Boycott the lot
It is the ideological quandary of the age: we know we ought to be boycotting stuff, but what, exactly? And whom? In these days of the media takedown, the Twitter pile-on, the meaningless digital petition and the non-specific accusatory whinge, it’s not about what you say or do or even what you believe, it’s whom you cancel that matters. If you’re a dim young actor who’s never read a book or formed a real opinion then just say “I stand four square with anyone who doesn’t feel seen by the Sorting Hat” and — woohoo! — you’re a Gen-Z identity hero and proud recipient of the Order of the Golden Snowflake.
So pity poor Harry and Meghan, those heroic campaigners for nobody is quite sure what, proud warriors for nothing in particular, brave footmen of the revolution against … stuff. For in giving their support to the Stop Hate for Profit initiative this week, they asked the organisers for advice on “which brands they could help target”.

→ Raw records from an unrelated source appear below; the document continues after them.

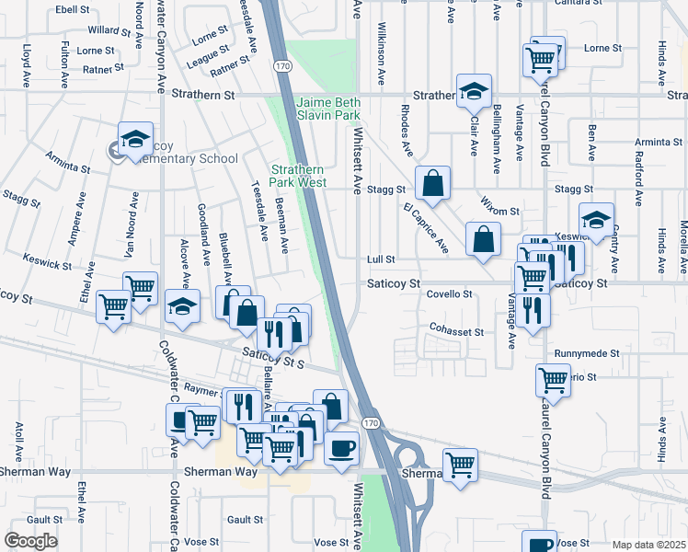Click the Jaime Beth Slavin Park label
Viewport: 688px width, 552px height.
tap(328, 109)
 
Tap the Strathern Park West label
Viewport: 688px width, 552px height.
tap(299, 176)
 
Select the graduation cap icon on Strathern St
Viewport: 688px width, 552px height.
tap(474, 91)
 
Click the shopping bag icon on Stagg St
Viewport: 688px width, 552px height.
tap(431, 184)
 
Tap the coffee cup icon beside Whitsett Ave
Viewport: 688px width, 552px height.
tap(341, 448)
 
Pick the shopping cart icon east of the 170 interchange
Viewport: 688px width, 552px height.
tap(460, 465)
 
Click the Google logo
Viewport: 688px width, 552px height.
tap(30, 540)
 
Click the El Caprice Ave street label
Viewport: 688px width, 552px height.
tap(425, 228)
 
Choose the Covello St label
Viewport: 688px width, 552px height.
tap(450, 294)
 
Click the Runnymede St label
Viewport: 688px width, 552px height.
tap(587, 353)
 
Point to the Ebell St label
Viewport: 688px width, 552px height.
tap(71, 8)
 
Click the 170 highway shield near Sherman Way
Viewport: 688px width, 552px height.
tap(370, 422)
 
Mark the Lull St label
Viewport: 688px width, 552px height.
tap(381, 260)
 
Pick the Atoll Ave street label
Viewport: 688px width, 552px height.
tap(19, 433)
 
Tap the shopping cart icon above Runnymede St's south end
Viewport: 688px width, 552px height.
tap(554, 379)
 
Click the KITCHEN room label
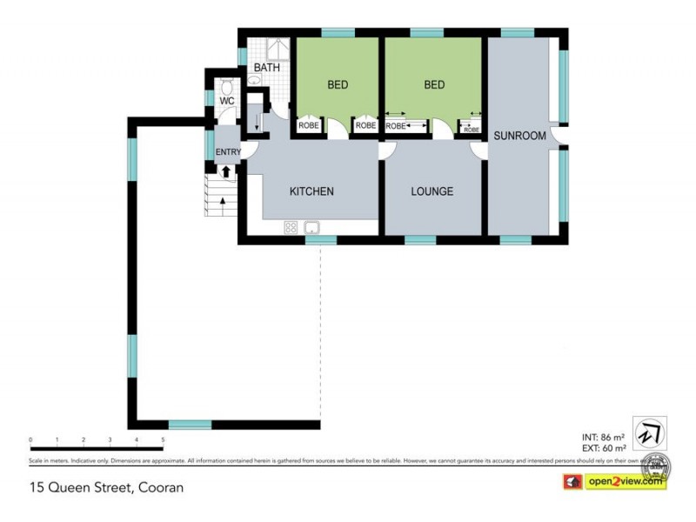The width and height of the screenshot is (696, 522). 311,191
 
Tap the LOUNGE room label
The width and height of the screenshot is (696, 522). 432,191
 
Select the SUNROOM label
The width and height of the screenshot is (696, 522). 519,136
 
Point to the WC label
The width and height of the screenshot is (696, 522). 226,102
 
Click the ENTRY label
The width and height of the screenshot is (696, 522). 228,153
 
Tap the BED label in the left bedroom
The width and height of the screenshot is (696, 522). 338,84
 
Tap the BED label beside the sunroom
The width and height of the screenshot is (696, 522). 434,84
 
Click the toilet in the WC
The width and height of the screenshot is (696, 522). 226,87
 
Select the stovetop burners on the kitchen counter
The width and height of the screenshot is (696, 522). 291,228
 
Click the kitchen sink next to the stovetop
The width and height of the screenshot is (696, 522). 312,228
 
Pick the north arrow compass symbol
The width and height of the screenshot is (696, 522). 648,432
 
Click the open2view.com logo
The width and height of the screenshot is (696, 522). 624,480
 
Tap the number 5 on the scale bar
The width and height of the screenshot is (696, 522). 163,441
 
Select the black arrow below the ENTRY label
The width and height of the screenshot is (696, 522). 228,171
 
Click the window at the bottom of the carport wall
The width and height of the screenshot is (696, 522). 190,425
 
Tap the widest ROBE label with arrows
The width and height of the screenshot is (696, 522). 405,126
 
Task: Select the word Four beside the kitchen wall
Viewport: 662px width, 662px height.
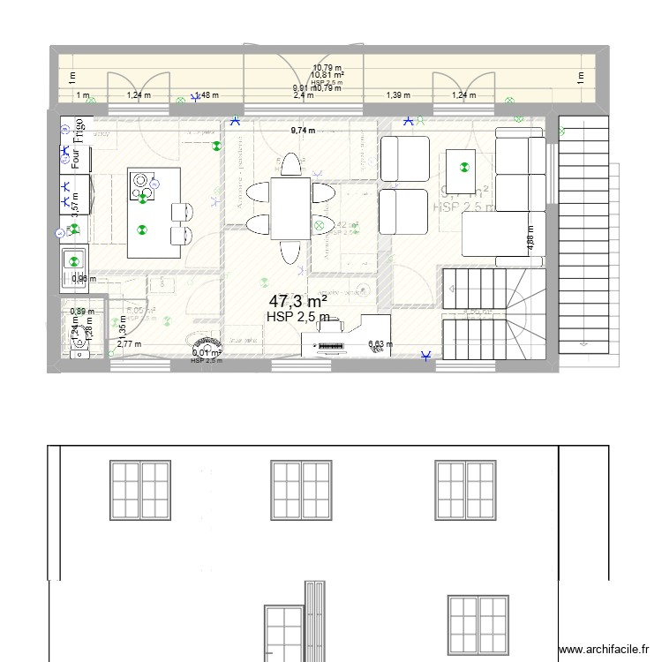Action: pos(78,159)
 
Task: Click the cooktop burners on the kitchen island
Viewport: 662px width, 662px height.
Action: pos(142,185)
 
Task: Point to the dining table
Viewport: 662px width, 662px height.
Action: pos(290,206)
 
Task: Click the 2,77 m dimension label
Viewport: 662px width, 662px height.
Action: pos(129,344)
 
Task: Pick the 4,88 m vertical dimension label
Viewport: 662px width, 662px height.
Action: pos(530,242)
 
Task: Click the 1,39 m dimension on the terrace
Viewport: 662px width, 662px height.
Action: pos(399,95)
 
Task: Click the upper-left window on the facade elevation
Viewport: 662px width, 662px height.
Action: pos(139,489)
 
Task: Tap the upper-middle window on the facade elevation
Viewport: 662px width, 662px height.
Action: pos(302,489)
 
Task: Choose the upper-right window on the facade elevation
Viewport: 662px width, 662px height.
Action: pos(464,489)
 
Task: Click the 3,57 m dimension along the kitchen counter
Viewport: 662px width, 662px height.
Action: pos(75,204)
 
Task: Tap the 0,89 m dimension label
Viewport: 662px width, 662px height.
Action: pos(82,312)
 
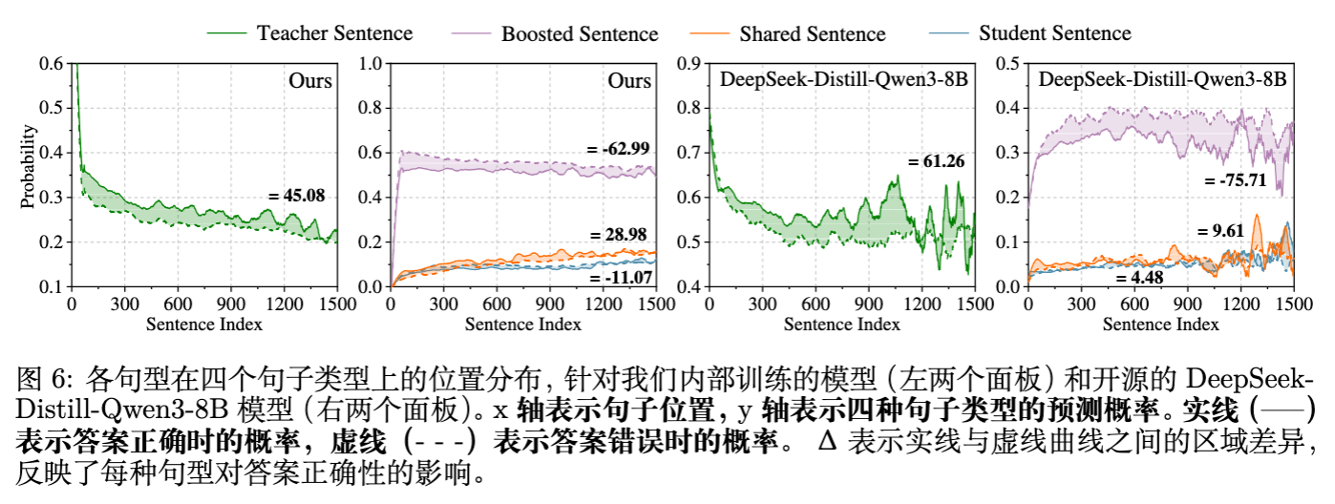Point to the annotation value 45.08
point(297,196)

Really, guys? You genuinely need to be told what not to buy or support in order to look woke? Let me see … I think those nice knobbly avocados are still out, on account of the whole Israel thing. Car firms are no good coz of global warming. Ditto energy companies, airlines, shipping people, anyone who farms animals for meat (or anything else), any company without a female chief executive or that pays some staff members slightly different amounts from others, or has ever benefited from any form of inequality in the past, or still has any objects or books in any of its buildings from “the evil times”, which means effectively before last Tuesday. So, basically, apart from not-for-profit enterprises set up in the last ten days by young people who care deeply about whatever is in the news this week, but will move on to other stuff when the wind changes, the best advice would be to boycott … everything.